Please repeat exactly the lines from the one containing "Given: Toggle the" through the last line of the records below, leaving out any pictures.

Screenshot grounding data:

▶

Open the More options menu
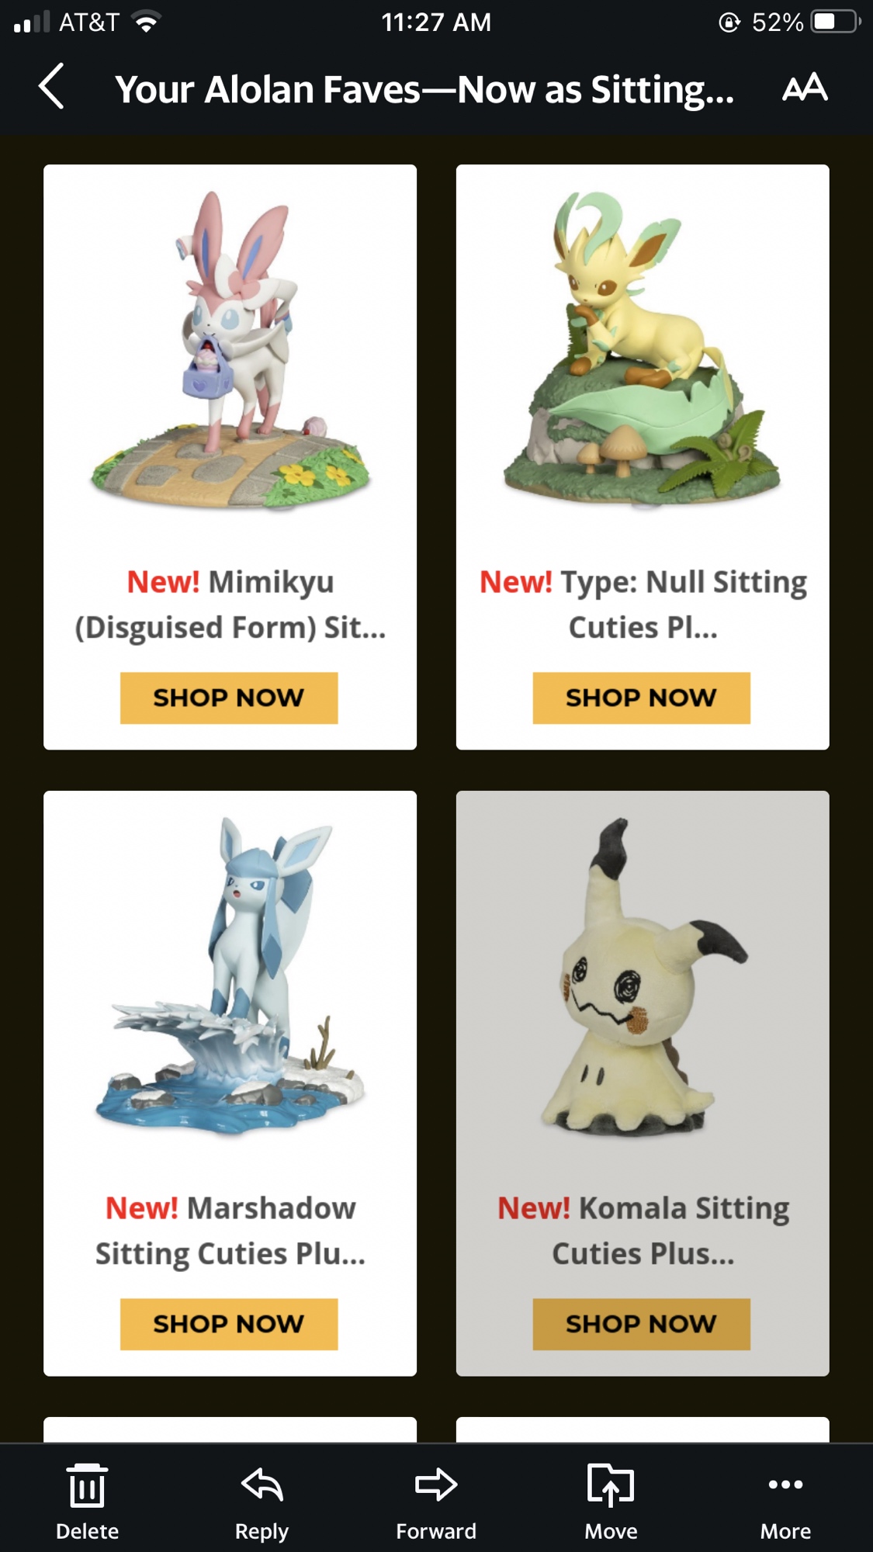Image resolution: width=873 pixels, height=1552 pixels. pyautogui.click(x=785, y=1484)
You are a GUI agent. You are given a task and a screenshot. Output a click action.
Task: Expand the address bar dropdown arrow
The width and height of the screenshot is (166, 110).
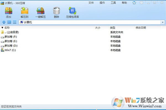click(x=163, y=22)
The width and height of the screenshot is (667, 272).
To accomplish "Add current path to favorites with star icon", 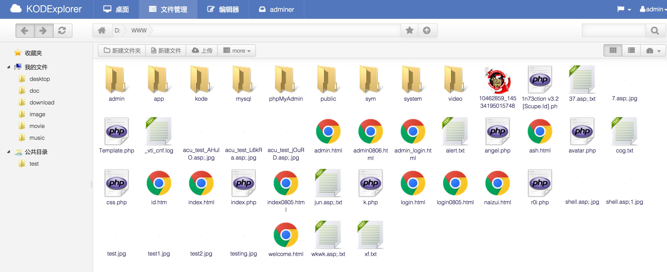I will click(409, 31).
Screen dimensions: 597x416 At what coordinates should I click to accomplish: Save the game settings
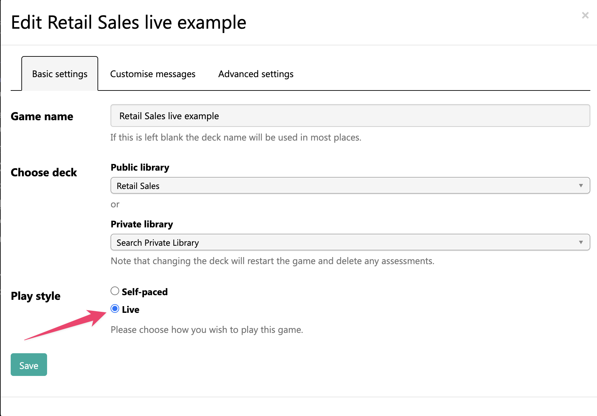click(29, 365)
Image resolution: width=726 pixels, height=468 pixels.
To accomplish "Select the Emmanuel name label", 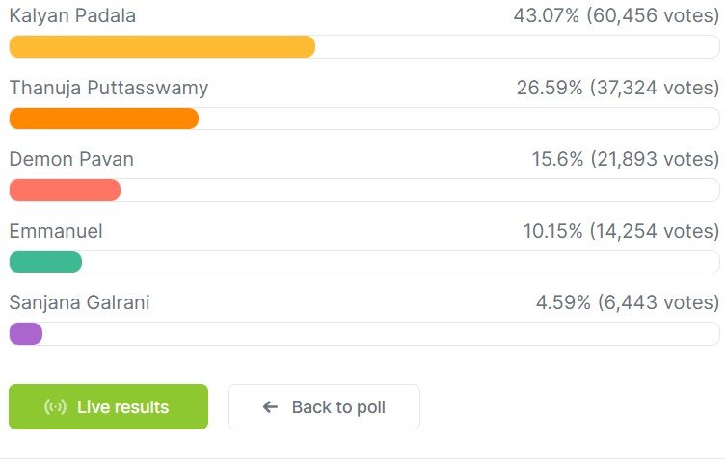I will pos(56,231).
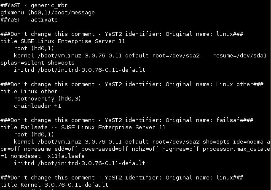Click 'title Failsafe -- SUSE Linux Enterprise Server 11'
The width and height of the screenshot is (271, 190).
83,128
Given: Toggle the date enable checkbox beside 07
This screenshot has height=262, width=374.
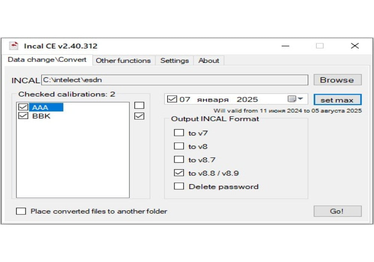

◀

COMPLETED TASK:
Given: Toggle the date enable checkbox beside 07
This screenshot has height=262, width=374.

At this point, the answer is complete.